== PROVIDED DATA
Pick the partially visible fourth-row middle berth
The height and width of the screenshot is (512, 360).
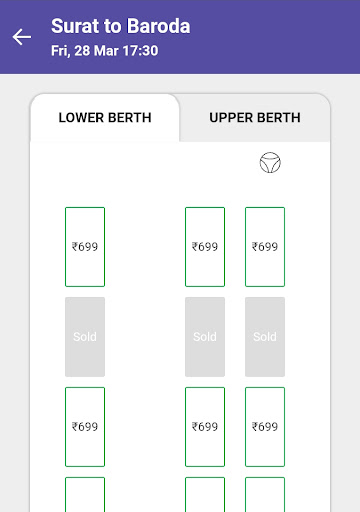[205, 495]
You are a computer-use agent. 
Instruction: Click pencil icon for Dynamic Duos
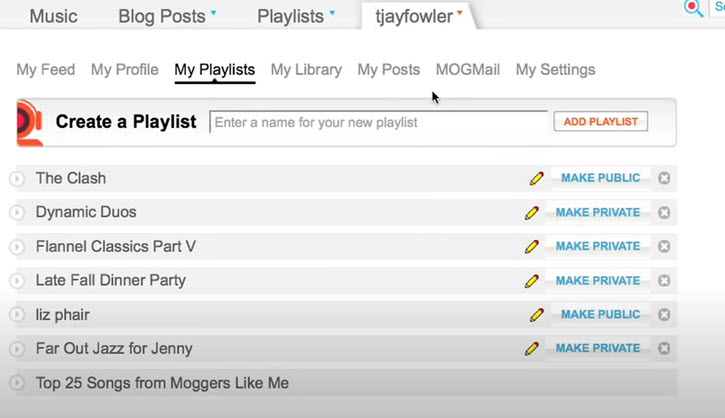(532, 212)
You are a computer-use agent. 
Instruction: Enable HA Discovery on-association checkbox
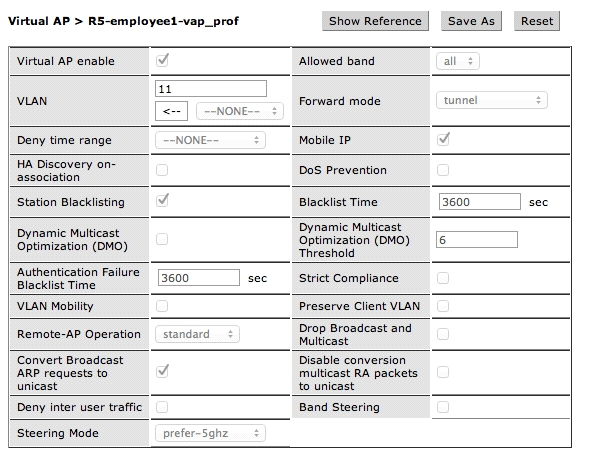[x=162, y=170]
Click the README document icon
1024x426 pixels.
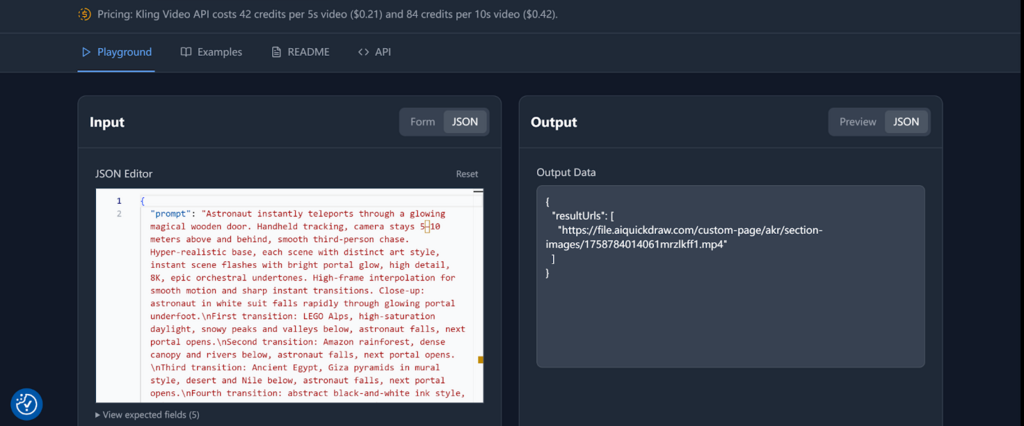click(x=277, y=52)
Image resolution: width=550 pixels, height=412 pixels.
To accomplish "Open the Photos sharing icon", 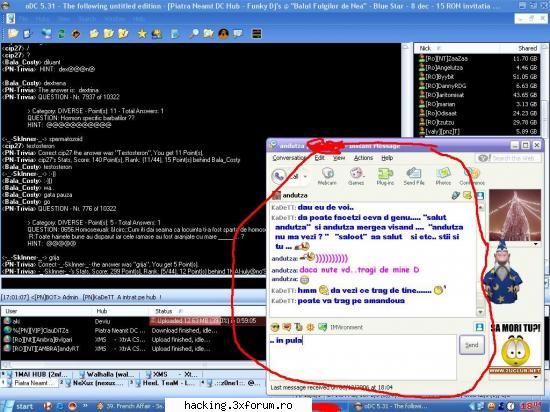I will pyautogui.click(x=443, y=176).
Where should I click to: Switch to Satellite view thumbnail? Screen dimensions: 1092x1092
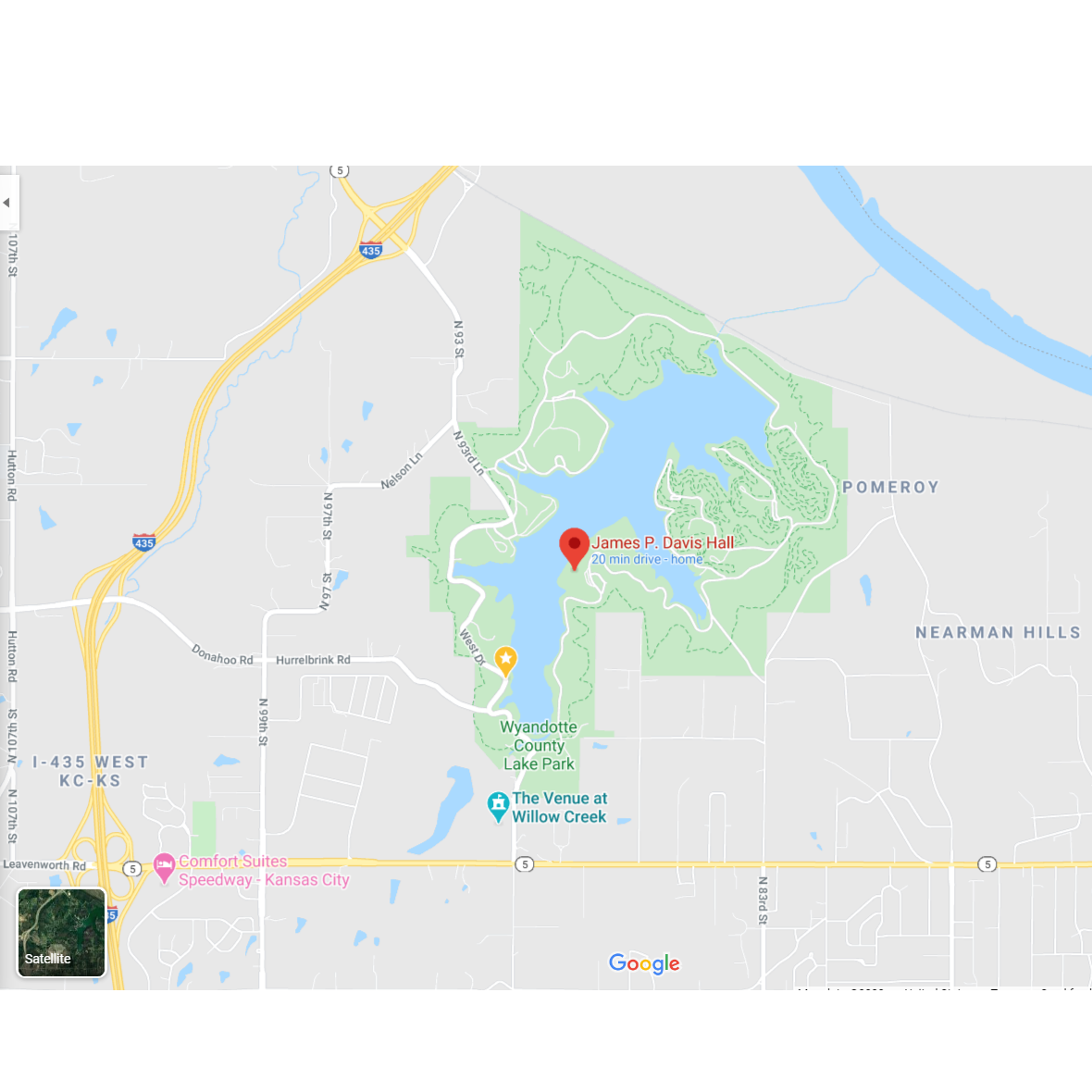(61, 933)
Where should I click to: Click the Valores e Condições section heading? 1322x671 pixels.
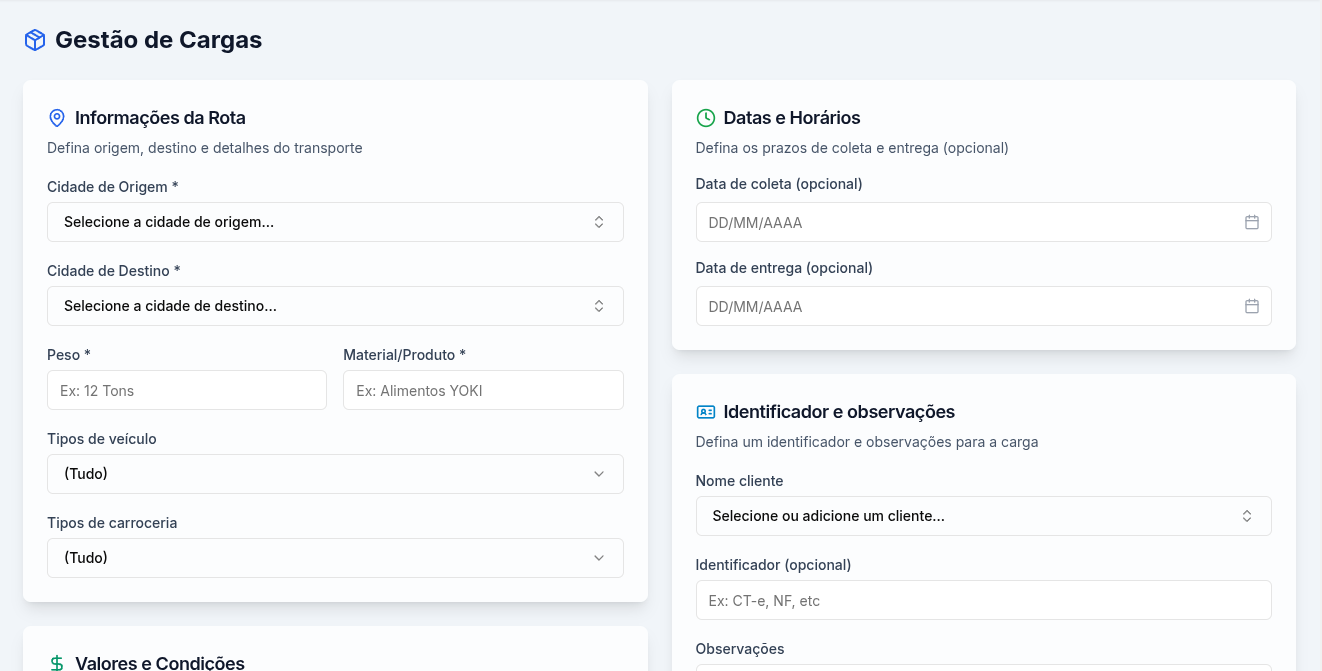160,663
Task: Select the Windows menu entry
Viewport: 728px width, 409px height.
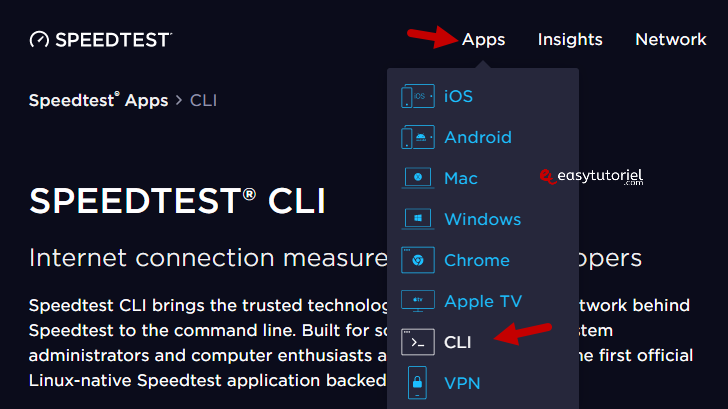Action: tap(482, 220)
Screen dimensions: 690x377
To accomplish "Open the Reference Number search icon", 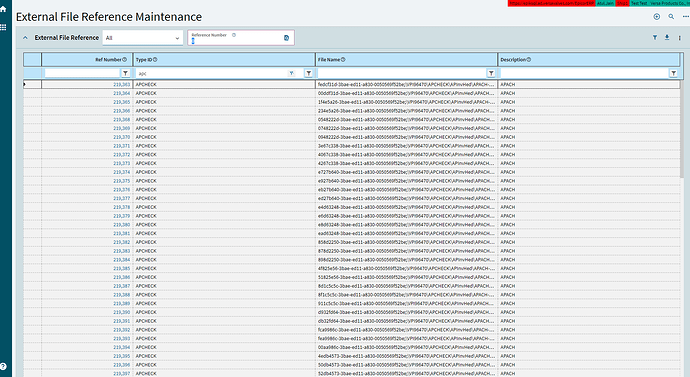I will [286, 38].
====
== PROVIDED DATA
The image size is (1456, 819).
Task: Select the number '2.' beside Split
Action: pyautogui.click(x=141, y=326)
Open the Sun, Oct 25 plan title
====
== PROVIDED DATA
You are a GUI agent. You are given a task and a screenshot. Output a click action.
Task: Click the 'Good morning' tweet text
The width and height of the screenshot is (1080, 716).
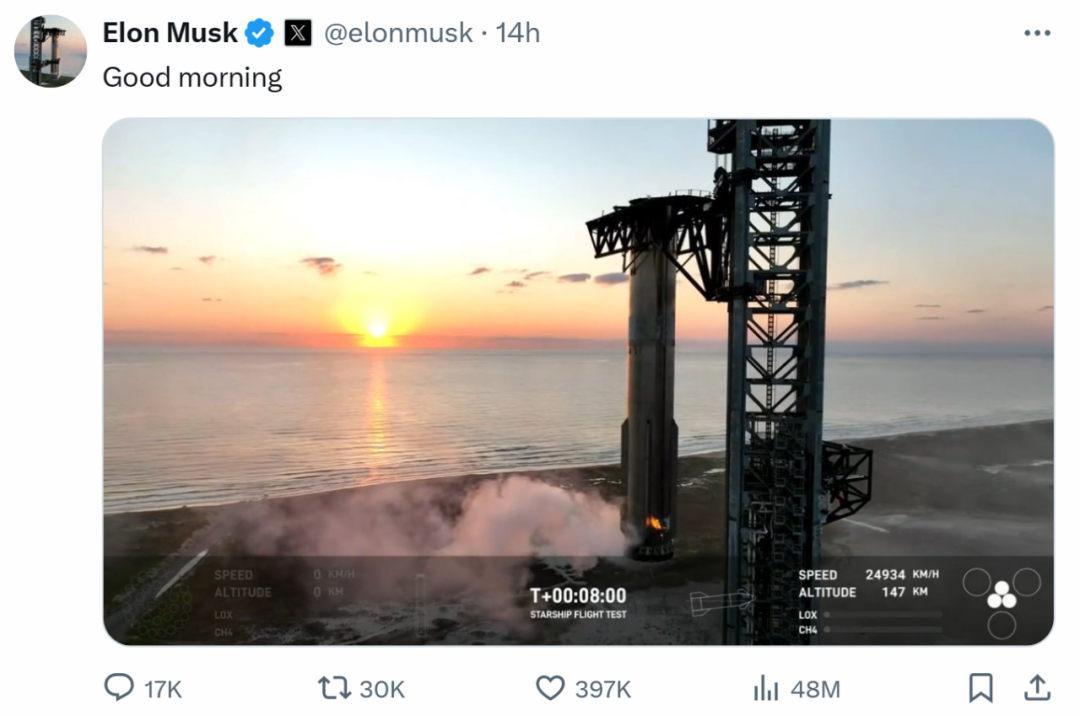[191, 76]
====
TASK DETAILS -
What should come back is an exact copy of the lines above from the line with "Pick the partially" to the line with "Image resolution: width=550", both included, minus the pictures.

EXERCISE SOLUTION -
Pick the partially visible fourth-row middle berth
The height and width of the screenshot is (512, 360).
[205, 495]
You are a computer-use agent. 
Instruction: Click pencil icon for Dynamic Duos
(532, 212)
You are a computer-use agent. 
Instruction: Enable HA Discovery on-association checkbox
[x=162, y=170]
Click the README document icon
1024x426 pixels.
click(x=277, y=52)
Image resolution: width=550 pixels, height=412 pixels.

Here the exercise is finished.